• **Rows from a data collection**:
^^^^

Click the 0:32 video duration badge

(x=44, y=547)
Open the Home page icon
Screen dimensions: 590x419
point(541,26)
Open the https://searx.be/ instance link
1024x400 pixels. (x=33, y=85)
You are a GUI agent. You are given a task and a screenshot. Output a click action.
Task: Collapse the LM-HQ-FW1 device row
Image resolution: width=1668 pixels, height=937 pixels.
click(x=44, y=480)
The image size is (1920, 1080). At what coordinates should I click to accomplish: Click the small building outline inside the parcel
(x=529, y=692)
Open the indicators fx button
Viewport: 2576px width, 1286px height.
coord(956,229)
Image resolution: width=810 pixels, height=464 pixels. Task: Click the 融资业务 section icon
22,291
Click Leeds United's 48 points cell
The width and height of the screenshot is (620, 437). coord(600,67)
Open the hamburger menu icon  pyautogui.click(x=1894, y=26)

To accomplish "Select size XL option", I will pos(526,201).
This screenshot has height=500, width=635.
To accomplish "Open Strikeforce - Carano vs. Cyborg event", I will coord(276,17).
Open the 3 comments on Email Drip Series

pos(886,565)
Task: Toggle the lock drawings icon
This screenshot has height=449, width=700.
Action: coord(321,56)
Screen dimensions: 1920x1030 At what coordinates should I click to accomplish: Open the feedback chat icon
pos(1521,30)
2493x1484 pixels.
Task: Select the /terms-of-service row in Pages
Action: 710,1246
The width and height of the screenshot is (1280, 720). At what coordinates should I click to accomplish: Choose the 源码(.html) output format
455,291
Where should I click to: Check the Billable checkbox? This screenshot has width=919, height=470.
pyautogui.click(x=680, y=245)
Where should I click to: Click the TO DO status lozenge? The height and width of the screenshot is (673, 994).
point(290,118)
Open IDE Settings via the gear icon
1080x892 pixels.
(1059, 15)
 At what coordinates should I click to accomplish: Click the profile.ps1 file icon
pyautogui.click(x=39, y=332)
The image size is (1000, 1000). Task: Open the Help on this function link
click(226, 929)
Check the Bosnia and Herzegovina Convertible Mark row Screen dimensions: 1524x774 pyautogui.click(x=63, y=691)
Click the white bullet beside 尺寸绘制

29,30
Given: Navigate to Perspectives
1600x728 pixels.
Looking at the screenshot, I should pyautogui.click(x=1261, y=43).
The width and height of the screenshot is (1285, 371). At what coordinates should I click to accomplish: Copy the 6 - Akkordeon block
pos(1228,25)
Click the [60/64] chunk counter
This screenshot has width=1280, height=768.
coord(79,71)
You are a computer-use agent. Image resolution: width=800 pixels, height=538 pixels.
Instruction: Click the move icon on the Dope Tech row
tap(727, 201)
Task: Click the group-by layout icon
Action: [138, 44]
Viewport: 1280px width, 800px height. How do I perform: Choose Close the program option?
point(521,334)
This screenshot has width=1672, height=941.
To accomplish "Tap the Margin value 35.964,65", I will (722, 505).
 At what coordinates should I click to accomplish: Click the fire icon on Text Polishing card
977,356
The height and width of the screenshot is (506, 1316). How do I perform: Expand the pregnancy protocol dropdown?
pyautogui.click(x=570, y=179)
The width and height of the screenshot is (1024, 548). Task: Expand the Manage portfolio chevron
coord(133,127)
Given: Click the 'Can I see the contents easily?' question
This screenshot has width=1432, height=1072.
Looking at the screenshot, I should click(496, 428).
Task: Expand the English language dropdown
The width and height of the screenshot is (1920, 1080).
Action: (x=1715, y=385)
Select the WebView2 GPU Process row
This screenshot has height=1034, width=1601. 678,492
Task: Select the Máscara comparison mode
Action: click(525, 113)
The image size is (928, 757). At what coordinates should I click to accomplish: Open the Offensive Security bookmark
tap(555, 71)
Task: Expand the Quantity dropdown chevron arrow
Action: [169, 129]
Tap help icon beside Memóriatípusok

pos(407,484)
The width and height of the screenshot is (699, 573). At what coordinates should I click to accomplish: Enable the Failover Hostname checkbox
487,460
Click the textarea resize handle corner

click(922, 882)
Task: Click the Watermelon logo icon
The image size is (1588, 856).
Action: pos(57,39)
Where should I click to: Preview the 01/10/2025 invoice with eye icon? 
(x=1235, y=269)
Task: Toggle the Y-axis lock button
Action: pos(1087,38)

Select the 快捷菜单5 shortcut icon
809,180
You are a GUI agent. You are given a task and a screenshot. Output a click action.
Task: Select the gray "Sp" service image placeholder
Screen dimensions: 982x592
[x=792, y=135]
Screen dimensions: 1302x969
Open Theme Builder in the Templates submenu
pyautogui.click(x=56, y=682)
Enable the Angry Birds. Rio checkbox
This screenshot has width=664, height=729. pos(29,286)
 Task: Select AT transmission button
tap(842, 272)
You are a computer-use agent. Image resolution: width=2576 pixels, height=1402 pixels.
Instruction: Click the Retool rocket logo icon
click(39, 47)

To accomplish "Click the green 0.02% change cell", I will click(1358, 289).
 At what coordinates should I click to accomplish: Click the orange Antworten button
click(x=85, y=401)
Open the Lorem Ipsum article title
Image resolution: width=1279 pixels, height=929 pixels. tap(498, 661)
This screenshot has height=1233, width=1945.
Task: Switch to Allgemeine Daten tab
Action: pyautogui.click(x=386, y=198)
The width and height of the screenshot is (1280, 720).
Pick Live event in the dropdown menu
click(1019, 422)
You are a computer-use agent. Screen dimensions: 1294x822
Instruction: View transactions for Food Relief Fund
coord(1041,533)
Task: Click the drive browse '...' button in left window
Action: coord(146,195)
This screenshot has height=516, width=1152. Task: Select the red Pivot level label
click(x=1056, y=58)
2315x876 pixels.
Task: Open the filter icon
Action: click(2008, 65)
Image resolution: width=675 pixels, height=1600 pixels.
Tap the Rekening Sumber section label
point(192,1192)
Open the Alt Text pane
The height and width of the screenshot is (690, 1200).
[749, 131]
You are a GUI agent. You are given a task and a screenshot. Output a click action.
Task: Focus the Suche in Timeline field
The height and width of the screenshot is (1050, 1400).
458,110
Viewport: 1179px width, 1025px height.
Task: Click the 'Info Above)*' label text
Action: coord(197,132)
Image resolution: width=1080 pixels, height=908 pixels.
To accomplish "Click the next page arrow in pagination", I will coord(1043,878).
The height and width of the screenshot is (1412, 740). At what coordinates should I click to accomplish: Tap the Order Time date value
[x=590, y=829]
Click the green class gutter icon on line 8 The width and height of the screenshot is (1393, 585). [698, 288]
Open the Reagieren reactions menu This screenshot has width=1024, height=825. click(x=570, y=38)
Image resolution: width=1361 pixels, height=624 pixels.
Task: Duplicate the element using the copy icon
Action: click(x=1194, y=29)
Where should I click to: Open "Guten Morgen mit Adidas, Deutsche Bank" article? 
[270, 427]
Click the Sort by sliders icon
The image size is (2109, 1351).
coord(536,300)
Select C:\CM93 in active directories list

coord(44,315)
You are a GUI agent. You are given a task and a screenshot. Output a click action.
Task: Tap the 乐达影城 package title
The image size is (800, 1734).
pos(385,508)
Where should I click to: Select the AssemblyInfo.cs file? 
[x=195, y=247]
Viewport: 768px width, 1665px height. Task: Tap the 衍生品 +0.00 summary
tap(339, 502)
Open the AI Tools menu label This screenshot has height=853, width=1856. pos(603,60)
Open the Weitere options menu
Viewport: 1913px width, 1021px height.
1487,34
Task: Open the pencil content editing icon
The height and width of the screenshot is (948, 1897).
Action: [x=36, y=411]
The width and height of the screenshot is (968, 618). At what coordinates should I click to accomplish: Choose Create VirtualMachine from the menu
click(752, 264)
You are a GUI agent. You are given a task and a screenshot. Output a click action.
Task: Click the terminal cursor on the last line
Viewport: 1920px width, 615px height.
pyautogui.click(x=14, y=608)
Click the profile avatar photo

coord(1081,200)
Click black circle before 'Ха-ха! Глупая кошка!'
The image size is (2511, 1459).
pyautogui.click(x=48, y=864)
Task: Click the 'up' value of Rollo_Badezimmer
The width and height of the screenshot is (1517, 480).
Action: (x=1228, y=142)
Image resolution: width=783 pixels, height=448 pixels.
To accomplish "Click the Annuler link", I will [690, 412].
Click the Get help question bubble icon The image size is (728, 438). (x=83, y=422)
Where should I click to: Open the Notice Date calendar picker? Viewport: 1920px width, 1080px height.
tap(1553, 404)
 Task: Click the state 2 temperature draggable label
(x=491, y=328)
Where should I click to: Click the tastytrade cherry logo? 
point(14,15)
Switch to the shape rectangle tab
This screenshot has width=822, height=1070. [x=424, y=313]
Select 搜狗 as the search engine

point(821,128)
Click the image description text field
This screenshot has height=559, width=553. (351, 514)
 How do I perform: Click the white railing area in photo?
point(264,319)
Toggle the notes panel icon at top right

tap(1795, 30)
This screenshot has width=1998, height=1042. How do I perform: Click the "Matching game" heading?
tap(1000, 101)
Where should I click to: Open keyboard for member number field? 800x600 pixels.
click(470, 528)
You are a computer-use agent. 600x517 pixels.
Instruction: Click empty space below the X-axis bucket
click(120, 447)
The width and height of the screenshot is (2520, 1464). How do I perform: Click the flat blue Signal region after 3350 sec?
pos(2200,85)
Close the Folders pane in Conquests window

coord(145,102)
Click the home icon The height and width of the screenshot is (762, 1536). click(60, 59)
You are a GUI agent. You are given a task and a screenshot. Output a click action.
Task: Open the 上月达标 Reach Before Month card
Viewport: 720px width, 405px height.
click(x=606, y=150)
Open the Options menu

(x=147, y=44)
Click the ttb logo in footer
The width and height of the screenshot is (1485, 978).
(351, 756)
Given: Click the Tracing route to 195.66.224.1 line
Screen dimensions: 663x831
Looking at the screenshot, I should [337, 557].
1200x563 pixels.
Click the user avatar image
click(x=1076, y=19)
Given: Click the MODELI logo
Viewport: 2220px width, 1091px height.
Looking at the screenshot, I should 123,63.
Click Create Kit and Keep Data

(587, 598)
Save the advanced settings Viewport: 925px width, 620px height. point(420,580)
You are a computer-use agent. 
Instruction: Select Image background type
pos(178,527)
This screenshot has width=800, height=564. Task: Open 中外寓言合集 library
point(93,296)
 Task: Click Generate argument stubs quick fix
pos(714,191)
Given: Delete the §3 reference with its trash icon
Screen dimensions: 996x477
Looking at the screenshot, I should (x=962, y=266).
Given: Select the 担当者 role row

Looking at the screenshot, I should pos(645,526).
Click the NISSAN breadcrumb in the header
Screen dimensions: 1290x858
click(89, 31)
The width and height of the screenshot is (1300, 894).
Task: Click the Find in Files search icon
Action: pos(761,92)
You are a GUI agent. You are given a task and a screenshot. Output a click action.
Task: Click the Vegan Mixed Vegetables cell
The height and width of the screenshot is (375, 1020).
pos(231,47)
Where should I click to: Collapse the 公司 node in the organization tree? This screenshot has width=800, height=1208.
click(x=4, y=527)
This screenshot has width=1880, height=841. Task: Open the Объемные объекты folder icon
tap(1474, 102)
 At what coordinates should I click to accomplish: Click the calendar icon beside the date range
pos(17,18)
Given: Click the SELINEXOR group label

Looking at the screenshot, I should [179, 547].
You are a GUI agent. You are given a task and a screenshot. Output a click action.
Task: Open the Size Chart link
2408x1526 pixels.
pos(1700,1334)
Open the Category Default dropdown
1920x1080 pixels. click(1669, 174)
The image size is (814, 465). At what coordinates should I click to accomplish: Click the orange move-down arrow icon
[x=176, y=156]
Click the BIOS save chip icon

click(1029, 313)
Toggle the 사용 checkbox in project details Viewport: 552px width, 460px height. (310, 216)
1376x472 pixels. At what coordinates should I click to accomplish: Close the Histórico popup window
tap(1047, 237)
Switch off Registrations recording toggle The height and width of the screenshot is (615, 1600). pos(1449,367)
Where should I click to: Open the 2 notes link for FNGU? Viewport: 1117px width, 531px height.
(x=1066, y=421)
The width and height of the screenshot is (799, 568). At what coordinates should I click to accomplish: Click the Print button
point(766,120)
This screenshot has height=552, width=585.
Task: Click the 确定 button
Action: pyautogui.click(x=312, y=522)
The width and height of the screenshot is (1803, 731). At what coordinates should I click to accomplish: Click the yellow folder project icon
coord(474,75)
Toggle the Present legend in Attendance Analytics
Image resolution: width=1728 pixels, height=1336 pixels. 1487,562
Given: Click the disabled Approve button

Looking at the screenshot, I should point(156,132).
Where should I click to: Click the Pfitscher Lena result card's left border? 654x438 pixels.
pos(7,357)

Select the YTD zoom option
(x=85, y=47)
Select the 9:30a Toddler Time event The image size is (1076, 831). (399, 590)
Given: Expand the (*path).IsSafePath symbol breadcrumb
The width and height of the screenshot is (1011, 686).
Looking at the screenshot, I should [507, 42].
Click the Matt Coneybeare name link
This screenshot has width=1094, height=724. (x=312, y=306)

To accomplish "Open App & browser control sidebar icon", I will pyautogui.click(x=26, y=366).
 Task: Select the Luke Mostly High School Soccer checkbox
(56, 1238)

^^^^

• **INSTRUCTIONS FOR THE TASK**:
Echo the rows from the line containing "At what coordinates should I click to accomplish: Click the fire" through the line containing "click(922, 882)", both lines included, without any changes.

• **EXERCISE RESPONSE**:
 At what coordinates should I click to accomplish: Click the fire icon on Text Polishing card
977,356
The height and width of the screenshot is (506, 1316). How do I perform: Expand the pregnancy protocol dropdown?
pyautogui.click(x=570, y=179)
The width and height of the screenshot is (1024, 548). Task: Expand the Manage portfolio chevron
coord(133,127)
Given: Click the 'Can I see the contents easily?' question
This screenshot has width=1432, height=1072.
Looking at the screenshot, I should click(496, 428).
Task: Expand the English language dropdown
The width and height of the screenshot is (1920, 1080).
Action: (x=1715, y=385)
Select the WebView2 GPU Process row
This screenshot has height=1034, width=1601. 678,492
Task: Select the Máscara comparison mode
Action: click(525, 113)
The image size is (928, 757). At what coordinates should I click to accomplish: Open the Offensive Security bookmark
tap(555, 71)
Task: Expand the Quantity dropdown chevron arrow
Action: [169, 129]
Tap help icon beside Memóriatípusok

pos(407,484)
The width and height of the screenshot is (699, 573). At what coordinates should I click to accomplish: Enable the Failover Hostname checkbox
487,460
Click the textarea resize handle corner

click(922, 882)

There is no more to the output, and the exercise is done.